Since v6.1.0, TiKV uses Raft Engine as its default log storage engine, which changes the process of writing log.
KV DB
The following is the time cost diagram of KV DB operations:
Diagram(
NonTerminal("Wait for Writer Leader"),
NonTerminal("Preprocess"),
Choice(
0,
Comment("No Need to Switch"),
NonTerminal("Switch WAL or Memtable"),
),
NonTerminal("Write and Sync WAL"),
NonTerminal("Apply to Memtable"),
)
tikv_raftstore_apply_log_duration_seconds =
tikv_raftstore_apply_perf_context_time_duration_secs{type="write_thread_wait"} +
tikv_raftstore_apply_perf_context_time_duration_secs{type="write_scheduling_flushes_compactions_time"} +
tikv_raftstore_apply_perf_context_time_duration_secs{type="write_wal_time"} +
tikv_raftstore_apply_perf_context_time_duration_secs{type="write_memtable_time"}
In the async write process, committed logs need to be applied to the KV DB. The applying duration can be calculated from the RocksDB performance context.
Diagnosis use cases
The preceding sections explain the details about time cost metrics during querying. This section introduces common procedures of metrics analysis when you encounter slow read or write queries. All metrics can be checked in the Database Time panel of Performance Overview Dashboard.
Slow read queries
If SELECT
statements account for a significant portion of the database time, you can assume that TiDB is slow at read queries.

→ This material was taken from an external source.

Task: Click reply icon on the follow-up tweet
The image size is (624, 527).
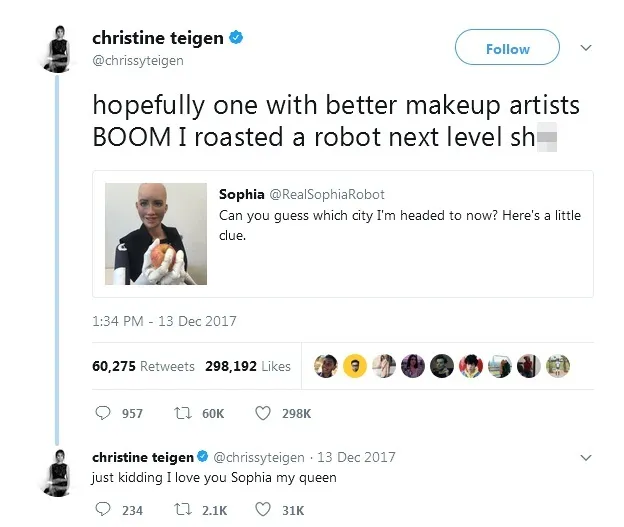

The execution plans of slow queries can be found in the Top SQL statements panel of TiDB Dashboard. To investigate the time costs of slow read queries, you can analyze Point get, Batch point get and some simple coprocessor queries according to the preceding descriptions.
Slow write queries
Before investigating slow writes, you need to troubleshoot the cause of the conflicts by checking tikv_scheduler_latch_wait_duration_seconds_sum{type="acquire_pessimistic_lock"} by (instance)
:
- If this metric is high in some specific TiKV instances, there might be conflicts in hot Regions.
- If this metric is high across all instances, there might be conflicts in the application.
After confirming the cause of conflicts from the application, you can investigate slow write queries by analyzing the duration of Lock and Commit.